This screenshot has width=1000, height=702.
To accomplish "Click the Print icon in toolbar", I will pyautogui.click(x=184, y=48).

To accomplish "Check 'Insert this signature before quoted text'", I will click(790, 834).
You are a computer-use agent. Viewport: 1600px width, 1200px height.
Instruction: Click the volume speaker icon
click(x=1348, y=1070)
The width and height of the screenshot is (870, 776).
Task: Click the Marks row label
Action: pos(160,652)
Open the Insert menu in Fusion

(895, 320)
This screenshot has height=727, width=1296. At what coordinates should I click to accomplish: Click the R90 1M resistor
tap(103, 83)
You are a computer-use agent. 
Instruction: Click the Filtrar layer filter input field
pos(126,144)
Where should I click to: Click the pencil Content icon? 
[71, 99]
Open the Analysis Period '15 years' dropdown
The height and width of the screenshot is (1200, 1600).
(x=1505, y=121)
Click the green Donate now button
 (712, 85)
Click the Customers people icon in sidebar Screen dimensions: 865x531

* _Do this_:
Rewrite all of the entries above, putting "symbol" wherever "icon" appears and keeping everything else the same.

* _The answer_:
This screenshot has width=1000, height=702.
To accomplish "Click the Print symbol in toolbar", I will pyautogui.click(x=184, y=48).

To accomplish "Check 'Insert this signature before quoted text'", I will click(790, 834).
You are a computer-use agent. Viewport: 1600px width, 1200px height.
Instruction: Click the volume speaker symbol
click(x=1348, y=1070)
The width and height of the screenshot is (870, 776).
Task: Click the Marks row label
Action: pos(160,652)
Open the Insert menu in Fusion

(895, 320)
This screenshot has height=727, width=1296. At what coordinates should I click to accomplish: Click the R90 1M resistor
tap(103, 83)
You are a computer-use agent. 
Instruction: Click the Filtrar layer filter input field
pos(126,144)
Where should I click to: Click the pencil Content symbol? 
[71, 99]
Open the Analysis Period '15 years' dropdown
The height and width of the screenshot is (1200, 1600).
(x=1505, y=121)
Click the green Donate now button
 (712, 85)
Click the Customers people symbol in sidebar Screen dimensions: 865x531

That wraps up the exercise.